Stored data entries:
# # # # # # #

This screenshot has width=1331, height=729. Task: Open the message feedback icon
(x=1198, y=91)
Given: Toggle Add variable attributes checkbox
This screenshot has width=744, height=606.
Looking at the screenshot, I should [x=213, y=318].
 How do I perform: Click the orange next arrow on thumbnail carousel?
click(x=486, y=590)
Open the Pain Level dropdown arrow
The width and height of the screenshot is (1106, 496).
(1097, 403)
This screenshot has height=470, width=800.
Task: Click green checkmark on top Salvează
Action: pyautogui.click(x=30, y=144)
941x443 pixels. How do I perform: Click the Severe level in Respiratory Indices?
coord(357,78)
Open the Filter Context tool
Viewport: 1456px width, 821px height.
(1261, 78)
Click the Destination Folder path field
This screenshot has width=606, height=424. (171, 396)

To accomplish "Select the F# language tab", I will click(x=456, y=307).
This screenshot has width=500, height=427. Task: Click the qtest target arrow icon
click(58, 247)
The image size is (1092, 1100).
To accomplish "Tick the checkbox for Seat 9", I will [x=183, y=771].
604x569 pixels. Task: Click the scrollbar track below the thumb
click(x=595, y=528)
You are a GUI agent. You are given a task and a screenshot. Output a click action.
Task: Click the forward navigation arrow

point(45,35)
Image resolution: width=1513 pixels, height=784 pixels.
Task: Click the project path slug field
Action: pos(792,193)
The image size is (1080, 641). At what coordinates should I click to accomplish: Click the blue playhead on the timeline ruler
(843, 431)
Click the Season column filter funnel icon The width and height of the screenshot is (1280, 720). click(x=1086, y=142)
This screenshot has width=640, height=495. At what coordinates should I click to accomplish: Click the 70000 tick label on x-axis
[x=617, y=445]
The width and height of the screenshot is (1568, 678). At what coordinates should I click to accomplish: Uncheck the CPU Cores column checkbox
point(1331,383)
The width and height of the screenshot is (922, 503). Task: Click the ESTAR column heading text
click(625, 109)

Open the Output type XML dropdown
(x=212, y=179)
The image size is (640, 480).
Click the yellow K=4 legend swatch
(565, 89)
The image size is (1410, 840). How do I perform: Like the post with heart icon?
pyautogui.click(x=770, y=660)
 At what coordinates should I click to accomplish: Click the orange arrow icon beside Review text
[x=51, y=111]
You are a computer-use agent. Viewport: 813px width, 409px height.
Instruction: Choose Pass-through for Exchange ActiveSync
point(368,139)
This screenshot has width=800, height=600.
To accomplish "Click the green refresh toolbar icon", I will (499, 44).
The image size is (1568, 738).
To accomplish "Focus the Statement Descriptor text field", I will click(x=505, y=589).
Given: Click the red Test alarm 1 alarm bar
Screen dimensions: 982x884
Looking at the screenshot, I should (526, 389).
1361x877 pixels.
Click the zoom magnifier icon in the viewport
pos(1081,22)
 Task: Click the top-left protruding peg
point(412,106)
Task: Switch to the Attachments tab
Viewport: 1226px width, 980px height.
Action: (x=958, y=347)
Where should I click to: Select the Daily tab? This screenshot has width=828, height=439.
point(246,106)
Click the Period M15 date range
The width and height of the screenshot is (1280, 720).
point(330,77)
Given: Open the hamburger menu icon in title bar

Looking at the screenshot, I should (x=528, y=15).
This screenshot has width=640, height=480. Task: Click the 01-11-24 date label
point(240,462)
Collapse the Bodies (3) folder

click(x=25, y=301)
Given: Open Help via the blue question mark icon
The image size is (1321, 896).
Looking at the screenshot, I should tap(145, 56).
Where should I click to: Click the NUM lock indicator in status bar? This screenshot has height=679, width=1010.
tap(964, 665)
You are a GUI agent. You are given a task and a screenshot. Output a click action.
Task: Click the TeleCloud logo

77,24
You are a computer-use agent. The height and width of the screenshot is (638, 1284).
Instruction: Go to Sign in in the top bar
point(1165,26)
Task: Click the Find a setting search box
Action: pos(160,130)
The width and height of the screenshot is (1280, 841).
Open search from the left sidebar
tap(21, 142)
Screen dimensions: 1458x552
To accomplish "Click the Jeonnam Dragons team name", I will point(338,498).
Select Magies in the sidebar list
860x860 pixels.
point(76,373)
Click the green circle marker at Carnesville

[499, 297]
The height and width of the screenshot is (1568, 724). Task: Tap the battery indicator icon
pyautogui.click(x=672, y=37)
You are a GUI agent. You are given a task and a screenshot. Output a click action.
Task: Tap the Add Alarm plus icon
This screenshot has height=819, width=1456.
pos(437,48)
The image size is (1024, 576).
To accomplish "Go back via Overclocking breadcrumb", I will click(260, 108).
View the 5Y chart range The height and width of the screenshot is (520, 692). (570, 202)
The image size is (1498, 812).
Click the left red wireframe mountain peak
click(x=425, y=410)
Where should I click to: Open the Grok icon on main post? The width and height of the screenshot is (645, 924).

# # # # # # #

• [What to produce] Repeat all of the data exactly.

• [Response to the exercise]
This screenshot has width=1331, height=729. Task: Open the message feedback icon
(x=1198, y=91)
Given: Toggle Add variable attributes checkbox
This screenshot has width=744, height=606.
Looking at the screenshot, I should [x=213, y=318].
 How do I perform: Click the orange next arrow on thumbnail carousel?
click(x=486, y=590)
Open the Pain Level dropdown arrow
The width and height of the screenshot is (1106, 496).
(1097, 403)
This screenshot has height=470, width=800.
Task: Click green checkmark on top Salvează
Action: pyautogui.click(x=30, y=144)
941x443 pixels. How do I perform: Click the Severe level in Respiratory Indices?
coord(357,78)
Open the Filter Context tool
Viewport: 1456px width, 821px height.
(1261, 78)
Click the Destination Folder path field
This screenshot has width=606, height=424. (171, 396)

To accomplish "Select the F# language tab", I will click(x=456, y=307).
This screenshot has width=500, height=427. Task: Click the qtest target arrow icon
click(58, 247)
The image size is (1092, 1100).
To accomplish "Tick the checkbox for Seat 9", I will [x=183, y=771].
604x569 pixels. Task: Click the scrollbar track below the thumb
click(x=595, y=528)
You are a GUI agent. You are given a task and a screenshot. Output a click action.
Task: Click the forward navigation arrow

point(45,35)
Image resolution: width=1513 pixels, height=784 pixels.
Task: Click the project path slug field
Action: pos(792,193)
The image size is (1080, 641). At what coordinates should I click to accomplish: Click the blue playhead on the timeline ruler
(843, 431)
Click the Season column filter funnel icon The width and height of the screenshot is (1280, 720). click(x=1086, y=142)
This screenshot has width=640, height=495. At what coordinates should I click to accomplish: Click the 70000 tick label on x-axis
[x=617, y=445]
The width and height of the screenshot is (1568, 678). At what coordinates should I click to accomplish: Uncheck the CPU Cores column checkbox
point(1331,383)
The width and height of the screenshot is (922, 503). Task: Click the ESTAR column heading text
click(625, 109)

Open the Output type XML dropdown
(x=212, y=179)
The image size is (640, 480).
Click the yellow K=4 legend swatch
(565, 89)
The image size is (1410, 840). How do I perform: Like the post with heart icon?
pyautogui.click(x=770, y=660)
 At what coordinates should I click to accomplish: Click the orange arrow icon beside Review text
[x=51, y=111]
You are a computer-use agent. Viewport: 813px width, 409px height.
Instruction: Choose Pass-through for Exchange ActiveSync
point(368,139)
This screenshot has width=800, height=600.
To accomplish "Click the green refresh toolbar icon", I will (499, 44).
The image size is (1568, 738).
To accomplish "Focus the Statement Descriptor text field", I will click(x=505, y=589).
Given: Click the red Test alarm 1 alarm bar
Screen dimensions: 982x884
Looking at the screenshot, I should (526, 389).
1361x877 pixels.
Click the zoom magnifier icon in the viewport
pos(1081,22)
 Task: Click the top-left protruding peg
point(412,106)
Task: Switch to the Attachments tab
Viewport: 1226px width, 980px height.
Action: (x=958, y=347)
Where should I click to: Select the Daily tab? This screenshot has width=828, height=439.
point(246,106)
Click the Period M15 date range
The width and height of the screenshot is (1280, 720).
point(330,77)
Given: Open the hamburger menu icon in title bar

Looking at the screenshot, I should (x=528, y=15).
This screenshot has width=640, height=480. Task: Click the 01-11-24 date label
point(240,462)
Collapse the Bodies (3) folder

click(x=25, y=301)
Given: Open Help via the blue question mark icon
The image size is (1321, 896).
Looking at the screenshot, I should tap(145, 56).
Where should I click to: Click the NUM lock indicator in status bar? This screenshot has height=679, width=1010.
tap(964, 665)
You are a GUI agent. You are given a task and a screenshot. Output a click action.
Task: Click the TeleCloud logo

77,24
You are a computer-use agent. The height and width of the screenshot is (638, 1284).
Instruction: Go to Sign in in the top bar
point(1165,26)
Task: Click the Find a setting search box
Action: pos(160,130)
The width and height of the screenshot is (1280, 841).
Open search from the left sidebar
tap(21, 142)
Screen dimensions: 1458x552
To accomplish "Click the Jeonnam Dragons team name", I will point(338,498).
Select Magies in the sidebar list
860x860 pixels.
point(76,373)
Click the green circle marker at Carnesville

[499, 297]
The height and width of the screenshot is (1568, 724). Task: Tap the battery indicator icon
pyautogui.click(x=672, y=37)
You are a GUI agent. You are given a task and a screenshot. Output a click action.
Task: Tap the Add Alarm plus icon
This screenshot has height=819, width=1456.
pos(437,48)
The image size is (1024, 576).
To accomplish "Go back via Overclocking breadcrumb", I will click(260, 108).
View the 5Y chart range The height and width of the screenshot is (520, 692). (570, 202)
The image size is (1498, 812).
Click the left red wireframe mountain peak
click(x=425, y=410)
Where should I click to: Open the Grok icon on main post? The width and height of the screenshot is (645, 924).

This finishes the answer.